The following are pertinent facts in this case: (1) It is proven that Lucio Agtarap
is the legitimate father of Silverio, Cornelio, and Nicolas Agtarap and the grandfather of
Melecio Agtarap; (2) it is admitted that Lucio Agtarap died leaving property; (3) it is
proven that the property left at his death by Lucio Agtarap has been seized by his said
descendants, now the defendants, without giving Silverio his share; (4) it is proven that,
at the least, the property described in Exhibits B, C, D, E, F, G, H and I was left by Lucio
Agtarap.
According to law, one-fourth of this property belongs to Silverio Agtarap.
The judgment of the court below directs:
"That one-fourth part of this property be delivered to the administrator of
the intestate estate of the late Silverio Agtarap, as his legacy, so that, after proper
proceedings, their respective portions may be adjudicated to the widow and other
heirs of the said Silverio; without special finding as to costs."
This judgment is entirely in accordance with law.
The plaintiff also asked for the portion of the products of the coownership
corresponding to Silverio Agtarap, but the trial court ignored this request, as well as
that for some cattle included in the complaint, and the plaintiff has not appealed with
regard to this omission, so it need not be considered here.
The judgment rightly says that after the proper proceedings under the law, there
may be adjudicated to the widow and other heirs of Silverio Agtarap, in due proportion,
the fourth part which the defendants should deliver to the administrator of the intestate
estate of the said Silverio Agtarap; but not in this action. The necessary procedure will
be the special proceedings in the intestate estate of Silverio Agtarap, in which may
properly be presented the claim of the administrator of the said intestate estate on
behalf of Juana Domingo for her "legal portion as widow," as well as the proceedings
for proving that Eugenia Agtarap is a legitimate daughter in order to have her declared
the sole heir of the whole of the said fourth part of the property which corresponds to
him whom she calls her legitimate father.
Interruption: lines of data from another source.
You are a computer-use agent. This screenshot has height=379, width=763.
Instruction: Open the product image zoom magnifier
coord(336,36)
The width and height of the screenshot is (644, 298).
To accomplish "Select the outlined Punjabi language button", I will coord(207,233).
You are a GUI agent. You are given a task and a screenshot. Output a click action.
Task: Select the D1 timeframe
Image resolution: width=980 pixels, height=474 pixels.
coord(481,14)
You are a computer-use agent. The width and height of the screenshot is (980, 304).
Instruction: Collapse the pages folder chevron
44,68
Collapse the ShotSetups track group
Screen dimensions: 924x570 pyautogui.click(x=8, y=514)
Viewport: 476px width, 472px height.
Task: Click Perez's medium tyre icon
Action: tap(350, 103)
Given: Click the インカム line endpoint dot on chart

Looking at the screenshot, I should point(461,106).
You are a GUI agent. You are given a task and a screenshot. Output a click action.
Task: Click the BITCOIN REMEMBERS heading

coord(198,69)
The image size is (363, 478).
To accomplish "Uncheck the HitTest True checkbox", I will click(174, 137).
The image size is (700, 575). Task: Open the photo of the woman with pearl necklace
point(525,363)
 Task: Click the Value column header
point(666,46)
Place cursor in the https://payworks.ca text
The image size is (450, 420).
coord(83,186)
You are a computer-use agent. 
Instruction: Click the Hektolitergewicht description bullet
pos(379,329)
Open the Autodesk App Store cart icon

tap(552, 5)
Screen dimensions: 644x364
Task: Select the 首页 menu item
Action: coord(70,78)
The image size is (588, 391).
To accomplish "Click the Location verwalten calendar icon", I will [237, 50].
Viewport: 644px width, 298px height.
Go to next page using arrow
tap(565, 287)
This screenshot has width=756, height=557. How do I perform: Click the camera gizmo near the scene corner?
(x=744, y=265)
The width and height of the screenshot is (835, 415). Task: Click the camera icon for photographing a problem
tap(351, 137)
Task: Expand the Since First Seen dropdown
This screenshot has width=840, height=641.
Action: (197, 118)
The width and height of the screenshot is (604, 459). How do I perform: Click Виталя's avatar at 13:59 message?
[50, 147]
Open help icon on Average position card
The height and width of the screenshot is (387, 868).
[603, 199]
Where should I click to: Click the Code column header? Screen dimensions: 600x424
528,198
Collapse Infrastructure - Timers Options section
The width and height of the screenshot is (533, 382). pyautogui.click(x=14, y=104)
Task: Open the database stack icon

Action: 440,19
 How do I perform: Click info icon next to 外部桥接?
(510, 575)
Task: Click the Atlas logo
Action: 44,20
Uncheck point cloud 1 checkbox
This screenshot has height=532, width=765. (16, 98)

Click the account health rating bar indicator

In the trial held for such purpose it will be
determined who are the heirs of the intestate estate of Silverio Agtarap; whether she
who calls herself his legitimate daughter, Eugenia Agtarap; or his brothers Cornelio and
Nicolas and his nephew Melecio, all surnamed Agtarap.
The lawful usufruct pertaining to the widow will depend upon whether the alleged
daughter or the brothers and nephew of the deceased are entitled to the inheritance, for
if she who claims to be the daughter, Eugenia Agtarap, be declared the sole heir of the
deceased Silverio Agtarap, the widows share would be different from what it would if
the defendants in this case, as brothers and nephew of the deceased Silverio Agtarap,
are declared to be the sole heirs — in accordance with the various provisions of the Civil
Code in this respect.
Only in such special proceedings, wherein the necessary orders can be issued
and executed, can ndings be made as to who are the heirs and what portions to them,
the nature of their titles, and in case of usufruct what part pertains to each.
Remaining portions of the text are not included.